# Exercise requirements
With the pictures left out, please return exactly the line holding "The width and" and each following line until the entries end.

# Collected data entries
-- Opening Marker --

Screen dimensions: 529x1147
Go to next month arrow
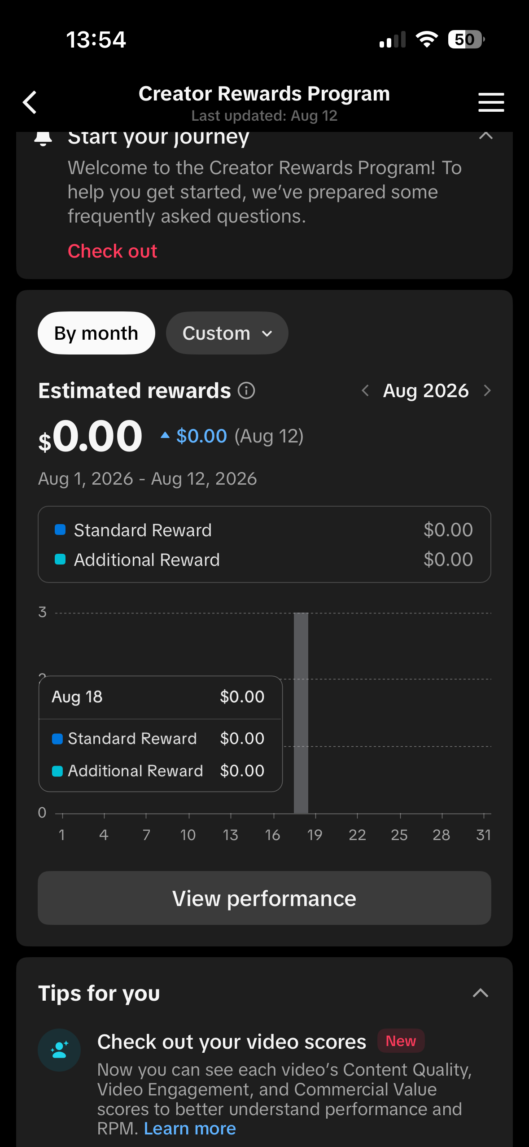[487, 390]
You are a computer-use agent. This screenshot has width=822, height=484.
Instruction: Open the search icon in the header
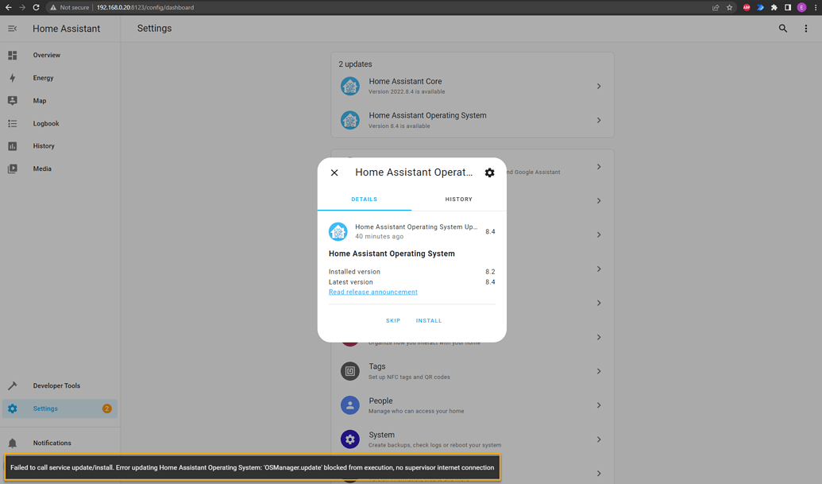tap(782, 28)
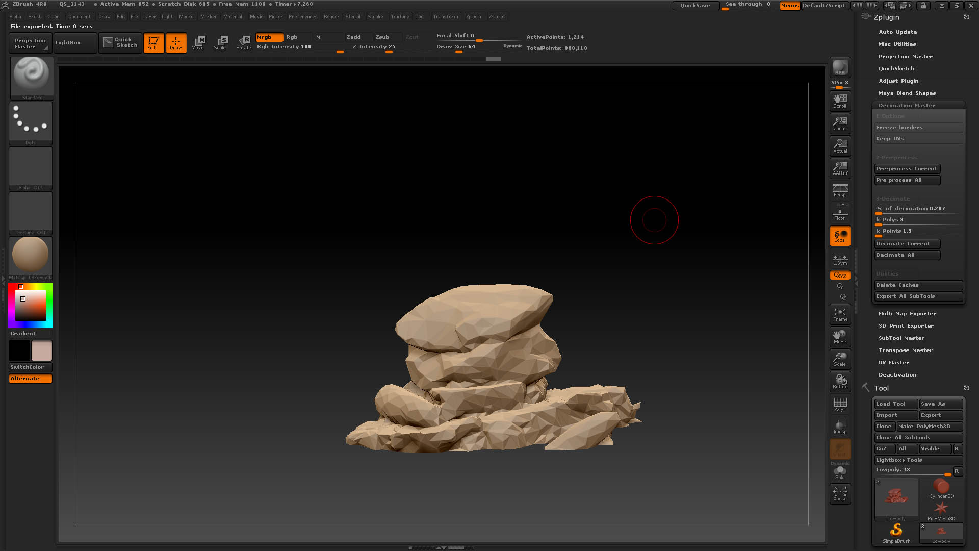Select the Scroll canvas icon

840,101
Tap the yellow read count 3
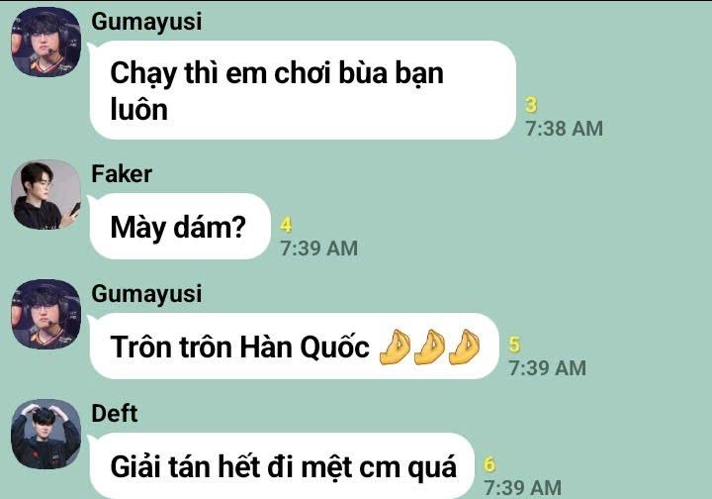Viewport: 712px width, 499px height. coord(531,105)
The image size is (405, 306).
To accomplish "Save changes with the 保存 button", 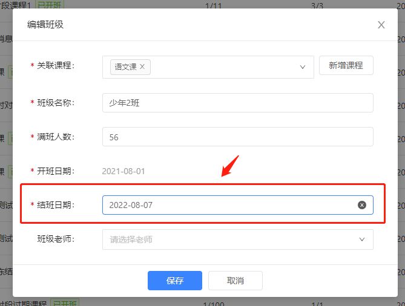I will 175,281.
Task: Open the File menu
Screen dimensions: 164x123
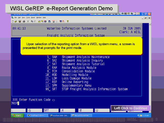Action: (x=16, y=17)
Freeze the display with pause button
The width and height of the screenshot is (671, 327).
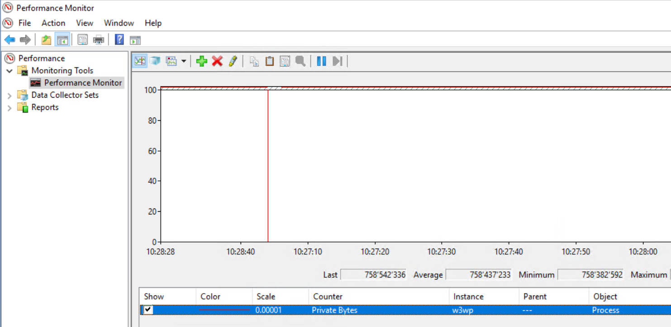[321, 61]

-- Closing Marker --

# Answer to this exercise
The width and height of the screenshot is (671, 327).
[321, 61]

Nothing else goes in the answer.